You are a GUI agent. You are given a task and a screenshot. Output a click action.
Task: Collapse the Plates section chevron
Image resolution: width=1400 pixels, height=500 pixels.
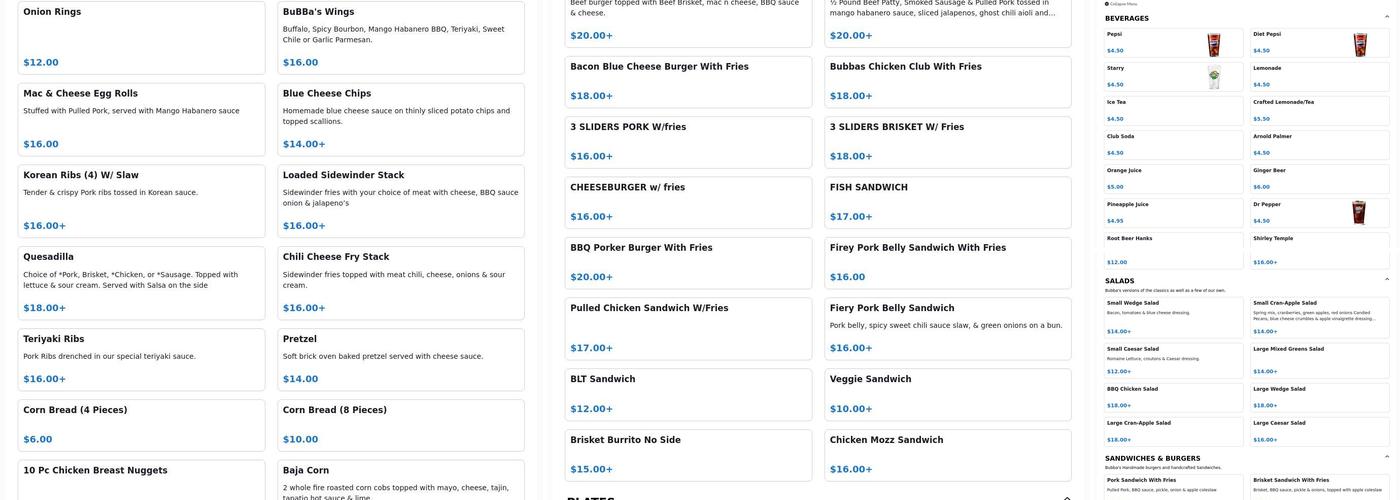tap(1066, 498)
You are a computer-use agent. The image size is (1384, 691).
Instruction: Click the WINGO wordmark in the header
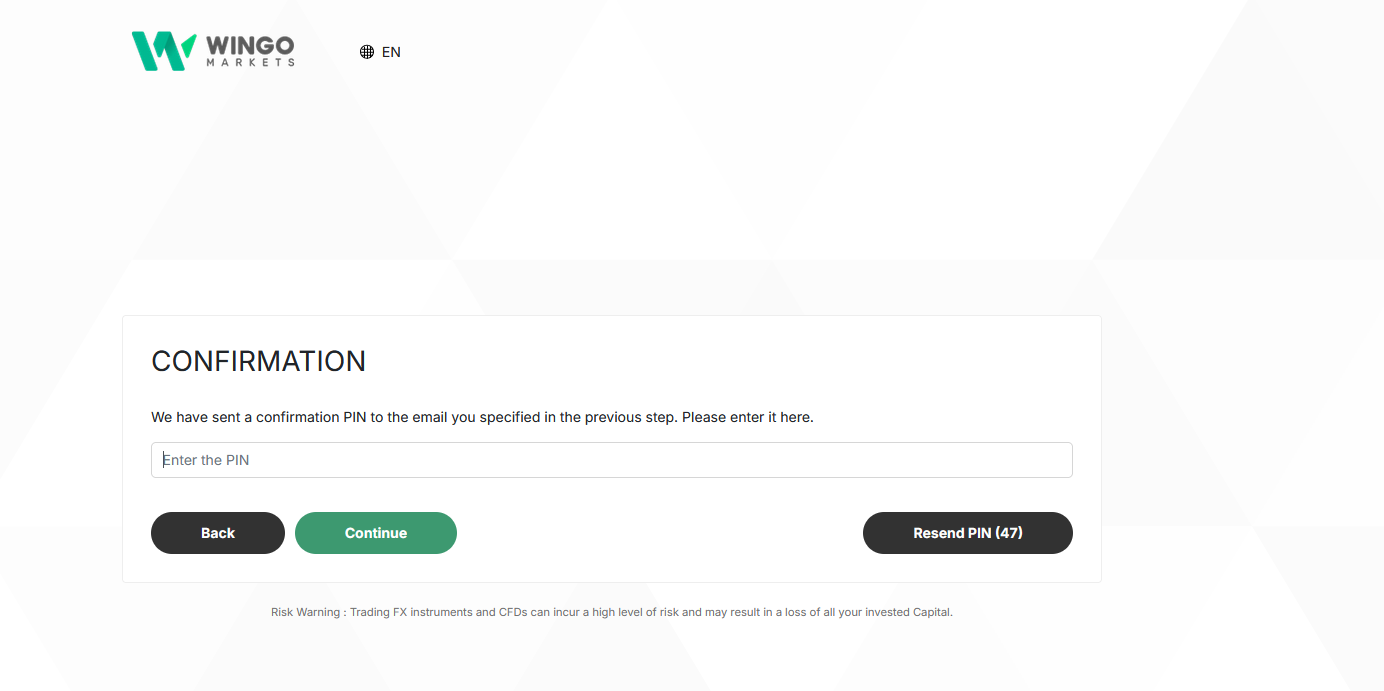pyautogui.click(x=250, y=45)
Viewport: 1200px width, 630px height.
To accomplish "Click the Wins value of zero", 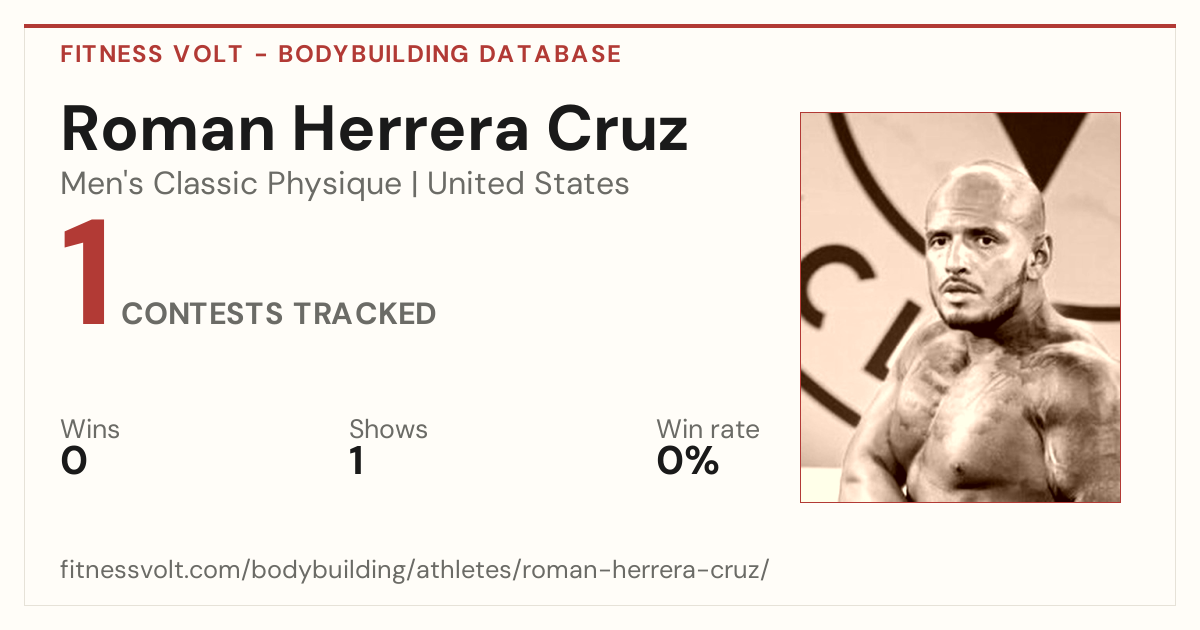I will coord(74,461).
____
#### Your instructions
What is the number of lines in this listing that contain the word "agent"? Answer with that number and nothing else.

#### Answer space
2